• **EXERCISE GOAL**: Pull out every line of the records that contains the word "with", and copy each one in full.
-- start PROVIDED INFORMATION --
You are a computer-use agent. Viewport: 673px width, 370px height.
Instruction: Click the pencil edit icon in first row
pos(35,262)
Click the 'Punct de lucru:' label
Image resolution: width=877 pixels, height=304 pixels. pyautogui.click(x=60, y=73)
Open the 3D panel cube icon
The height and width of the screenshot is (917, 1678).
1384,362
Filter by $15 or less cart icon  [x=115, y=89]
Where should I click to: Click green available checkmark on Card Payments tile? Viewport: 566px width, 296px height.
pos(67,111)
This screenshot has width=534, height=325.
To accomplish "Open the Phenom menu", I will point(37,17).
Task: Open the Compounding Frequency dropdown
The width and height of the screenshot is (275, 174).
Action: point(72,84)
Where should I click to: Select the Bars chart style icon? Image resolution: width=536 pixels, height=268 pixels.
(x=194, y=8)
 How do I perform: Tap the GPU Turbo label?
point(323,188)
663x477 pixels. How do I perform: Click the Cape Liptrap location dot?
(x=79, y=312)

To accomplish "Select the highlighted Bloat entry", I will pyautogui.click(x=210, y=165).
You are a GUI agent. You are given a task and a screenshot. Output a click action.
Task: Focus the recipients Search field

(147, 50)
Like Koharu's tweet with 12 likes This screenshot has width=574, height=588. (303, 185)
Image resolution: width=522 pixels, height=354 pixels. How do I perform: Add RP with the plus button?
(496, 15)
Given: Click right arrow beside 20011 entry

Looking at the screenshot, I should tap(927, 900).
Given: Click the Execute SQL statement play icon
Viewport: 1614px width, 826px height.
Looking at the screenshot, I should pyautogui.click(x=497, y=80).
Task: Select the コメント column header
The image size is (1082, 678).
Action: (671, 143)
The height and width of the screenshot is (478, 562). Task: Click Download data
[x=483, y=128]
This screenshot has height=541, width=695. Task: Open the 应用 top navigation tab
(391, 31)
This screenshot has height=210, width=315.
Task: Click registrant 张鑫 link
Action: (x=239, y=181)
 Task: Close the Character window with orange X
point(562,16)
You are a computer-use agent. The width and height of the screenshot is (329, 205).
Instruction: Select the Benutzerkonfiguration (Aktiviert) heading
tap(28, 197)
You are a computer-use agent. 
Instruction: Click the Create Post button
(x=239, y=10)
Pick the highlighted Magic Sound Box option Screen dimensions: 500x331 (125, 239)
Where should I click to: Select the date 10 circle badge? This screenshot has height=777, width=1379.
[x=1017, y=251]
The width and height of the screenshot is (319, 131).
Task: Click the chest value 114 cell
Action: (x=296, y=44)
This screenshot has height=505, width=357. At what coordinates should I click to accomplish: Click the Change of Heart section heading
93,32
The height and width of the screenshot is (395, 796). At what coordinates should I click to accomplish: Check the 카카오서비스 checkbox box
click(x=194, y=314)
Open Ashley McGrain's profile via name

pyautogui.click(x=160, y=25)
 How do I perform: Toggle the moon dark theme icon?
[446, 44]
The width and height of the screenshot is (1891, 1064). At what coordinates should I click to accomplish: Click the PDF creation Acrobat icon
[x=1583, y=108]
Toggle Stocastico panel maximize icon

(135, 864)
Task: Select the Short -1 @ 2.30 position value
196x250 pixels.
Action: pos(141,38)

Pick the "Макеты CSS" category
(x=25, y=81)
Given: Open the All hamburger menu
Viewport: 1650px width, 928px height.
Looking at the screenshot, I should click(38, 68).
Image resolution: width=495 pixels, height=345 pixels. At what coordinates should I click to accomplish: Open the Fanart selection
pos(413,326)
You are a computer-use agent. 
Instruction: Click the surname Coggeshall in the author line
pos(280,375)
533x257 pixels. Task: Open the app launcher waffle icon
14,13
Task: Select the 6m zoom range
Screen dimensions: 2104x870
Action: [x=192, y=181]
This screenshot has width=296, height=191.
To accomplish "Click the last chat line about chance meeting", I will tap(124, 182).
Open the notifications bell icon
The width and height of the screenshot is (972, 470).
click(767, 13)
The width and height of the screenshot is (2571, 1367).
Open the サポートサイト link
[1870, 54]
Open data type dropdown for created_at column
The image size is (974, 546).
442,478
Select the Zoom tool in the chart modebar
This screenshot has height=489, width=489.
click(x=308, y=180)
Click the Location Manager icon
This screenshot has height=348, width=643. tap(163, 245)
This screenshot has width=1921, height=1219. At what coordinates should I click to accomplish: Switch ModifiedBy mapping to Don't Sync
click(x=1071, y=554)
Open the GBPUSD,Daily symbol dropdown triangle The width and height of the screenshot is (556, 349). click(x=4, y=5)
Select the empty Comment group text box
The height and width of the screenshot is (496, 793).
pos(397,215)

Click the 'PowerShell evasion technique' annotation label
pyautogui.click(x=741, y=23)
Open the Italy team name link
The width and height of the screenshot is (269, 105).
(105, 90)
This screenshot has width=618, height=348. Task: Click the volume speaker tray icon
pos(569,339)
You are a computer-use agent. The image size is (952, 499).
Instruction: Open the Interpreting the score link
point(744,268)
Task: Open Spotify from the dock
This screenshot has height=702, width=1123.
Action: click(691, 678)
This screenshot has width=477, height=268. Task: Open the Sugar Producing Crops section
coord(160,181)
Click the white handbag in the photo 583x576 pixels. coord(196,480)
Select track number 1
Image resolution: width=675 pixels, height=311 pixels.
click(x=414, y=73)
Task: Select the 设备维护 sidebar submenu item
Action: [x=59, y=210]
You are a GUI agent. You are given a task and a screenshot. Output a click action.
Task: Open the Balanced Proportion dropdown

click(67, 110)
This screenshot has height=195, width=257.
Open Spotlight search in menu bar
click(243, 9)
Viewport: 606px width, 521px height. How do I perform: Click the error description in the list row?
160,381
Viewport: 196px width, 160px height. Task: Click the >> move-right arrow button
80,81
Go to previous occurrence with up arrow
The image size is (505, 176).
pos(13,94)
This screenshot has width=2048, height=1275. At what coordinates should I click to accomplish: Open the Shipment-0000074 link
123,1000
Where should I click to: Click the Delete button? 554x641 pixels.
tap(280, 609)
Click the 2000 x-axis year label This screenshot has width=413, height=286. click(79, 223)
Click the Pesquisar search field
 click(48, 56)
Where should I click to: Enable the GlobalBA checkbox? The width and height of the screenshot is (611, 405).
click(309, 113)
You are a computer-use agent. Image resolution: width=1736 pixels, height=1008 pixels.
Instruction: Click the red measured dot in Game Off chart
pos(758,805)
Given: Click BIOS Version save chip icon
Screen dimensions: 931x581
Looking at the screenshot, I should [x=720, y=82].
-- end PROVIDED INFORMATION --
• **ANSWER TO THE EXERCISE**:
Like Koharu's tweet with 12 likes This screenshot has width=574, height=588. (303, 185)
Image resolution: width=522 pixels, height=354 pixels. How do I perform: Add RP with the plus button?
 Task: Close the Character window with orange X
Go to previous occurrence with up arrow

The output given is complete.